The crowd were struck with the fulfillment of this fresh and crowning sign. They had not abandoned as yet their hopes. They knew that Jehovah has chosen Zion; that He has desired it for His habitation; that He will abundantly bless her provision and satisfy her poor with bread. (Psa. 132) Was not He who now displayed this power of Jehovah the promised son of David whom Jehovah will set on His throne? Such was their conclusion. “This is truly the prophet that is coming into the world.” They thus bound up the law, Psalms, and prophets in their testimony to the Messiah; and so far they were quite right. But not so in their desire, which the Lord knew, to force Him to be king. For this would be in no way the kingdom of God but of man, nor of heaven but of earth. Not so: as He Himself taught afterward, He was to go into a far country to receive for Himself a kingdom and to return.

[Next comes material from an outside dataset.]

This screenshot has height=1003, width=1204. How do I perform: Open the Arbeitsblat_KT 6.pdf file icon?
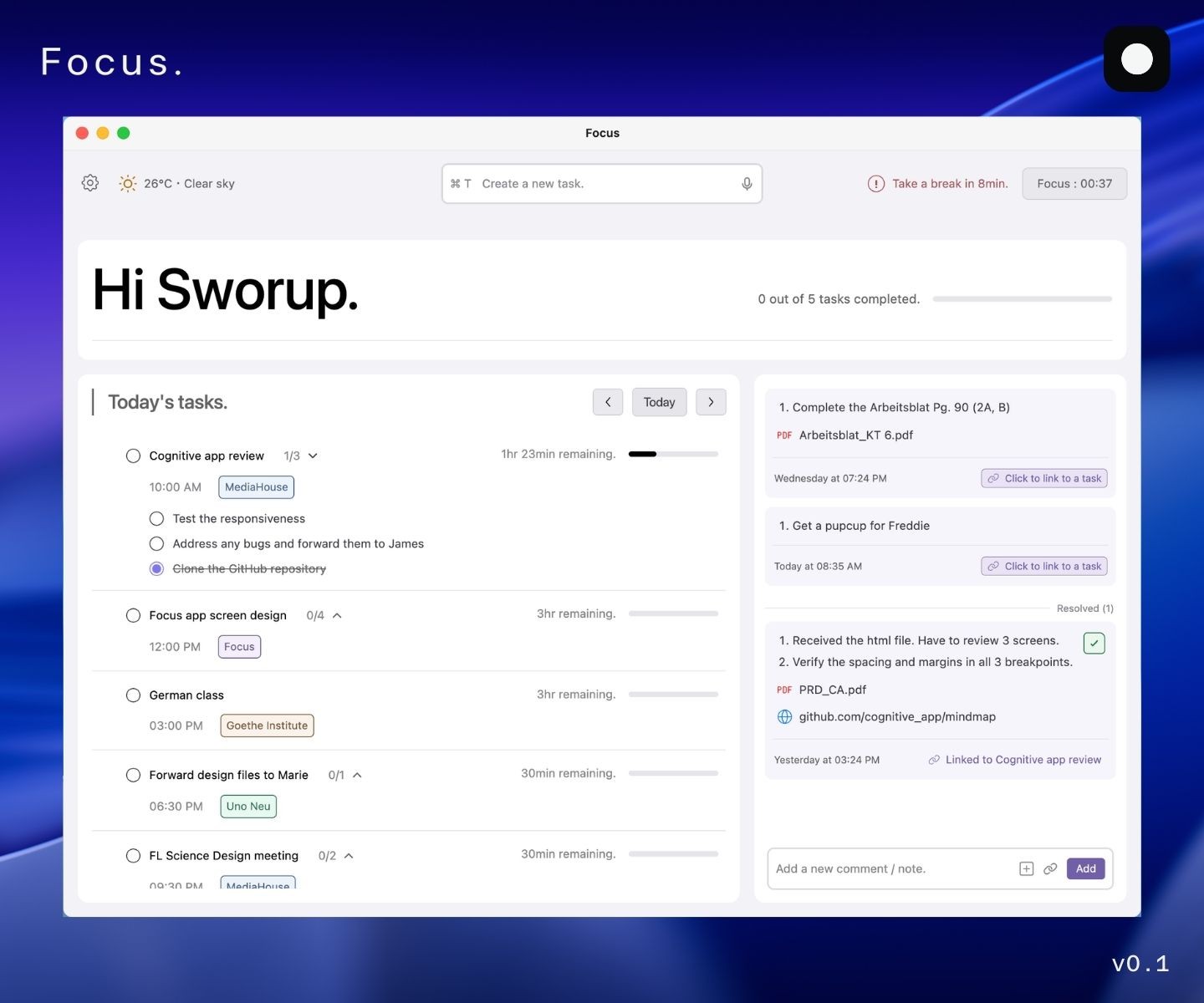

Not till then shall the kingdom of God appear.
Till then it is a question for us of righteousness and peace and joy in the Holy Ghost, and the kingdom is not in word but in power, and it is known to faith, not displayed yet. But it will not be always hidden as now nor the domain of purely spiritual power. Christ will come in His kingdom and reign till He has put all enemies under His feet, after asking from Jehovah, who will give Him, the heathen for His inheritance and the uttermost parts of the earth for His possession. It will be no question then as now of patiently working by the gospel, but of breaking the nations with a rod of iron and of dashing them in pieces like a potter's vessel.
Unbelief either antedates the kingdom, striving to set it up now by man's will, or abandons it for the delusion of human progress without a thought of God's purpose to establish it by Christ the second Man when the first is judged. Faith patiently waits for it meanwhile. So the Lord declined then and went up on high—this time Himself alone. It was the figure of what is actually true. Owned as Prophet, He refuses to be man's king, and goes above to exercise His intercession, as He is now doing, the great Priest in the presence of God.